-- EXERCISE DATA follows --

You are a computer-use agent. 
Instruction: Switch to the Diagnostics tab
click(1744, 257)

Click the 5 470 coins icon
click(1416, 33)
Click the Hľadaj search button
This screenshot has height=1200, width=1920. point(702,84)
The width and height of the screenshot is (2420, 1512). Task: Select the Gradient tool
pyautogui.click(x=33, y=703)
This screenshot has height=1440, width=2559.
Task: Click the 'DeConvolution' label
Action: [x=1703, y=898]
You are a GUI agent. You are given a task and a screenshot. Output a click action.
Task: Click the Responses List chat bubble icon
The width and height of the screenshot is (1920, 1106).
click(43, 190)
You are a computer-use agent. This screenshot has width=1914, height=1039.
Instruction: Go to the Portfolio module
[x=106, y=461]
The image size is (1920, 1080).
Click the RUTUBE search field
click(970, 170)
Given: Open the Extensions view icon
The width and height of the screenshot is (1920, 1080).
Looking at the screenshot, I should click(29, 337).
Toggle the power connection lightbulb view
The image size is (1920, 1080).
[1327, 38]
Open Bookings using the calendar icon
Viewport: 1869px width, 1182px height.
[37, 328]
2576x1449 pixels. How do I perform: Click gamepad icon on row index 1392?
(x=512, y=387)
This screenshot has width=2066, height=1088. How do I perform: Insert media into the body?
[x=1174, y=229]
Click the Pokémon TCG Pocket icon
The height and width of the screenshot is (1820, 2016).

-- EXERCISE DATA concluded --

= TRY IT =
Exact copies of the line with "Instruction: Switch to the Diagnostics tab" and of every later line in the entries make up the whole answer.

= YOUR SOLUTION =
Instruction: Switch to the Diagnostics tab
click(1744, 257)

Click the 5 470 coins icon
click(1416, 33)
Click the Hľadaj search button
This screenshot has height=1200, width=1920. point(702,84)
The width and height of the screenshot is (2420, 1512). Task: Select the Gradient tool
pyautogui.click(x=33, y=703)
This screenshot has height=1440, width=2559.
Task: Click the 'DeConvolution' label
Action: [x=1703, y=898]
You are a GUI agent. You are given a task and a screenshot. Output a click action.
Task: Click the Responses List chat bubble icon
The width and height of the screenshot is (1920, 1106).
click(43, 190)
You are a computer-use agent. This screenshot has width=1914, height=1039.
Instruction: Go to the Portfolio module
[x=106, y=461]
The image size is (1920, 1080).
Click the RUTUBE search field
click(970, 170)
Given: Open the Extensions view icon
The width and height of the screenshot is (1920, 1080).
Looking at the screenshot, I should click(29, 337).
Toggle the power connection lightbulb view
The image size is (1920, 1080).
[1327, 38]
Open Bookings using the calendar icon
Viewport: 1869px width, 1182px height.
[37, 328]
2576x1449 pixels. How do I perform: Click gamepad icon on row index 1392?
(x=512, y=387)
This screenshot has width=2066, height=1088. How do I perform: Insert media into the body?
[x=1174, y=229]
Click the Pokémon TCG Pocket icon
The height and width of the screenshot is (1820, 2016).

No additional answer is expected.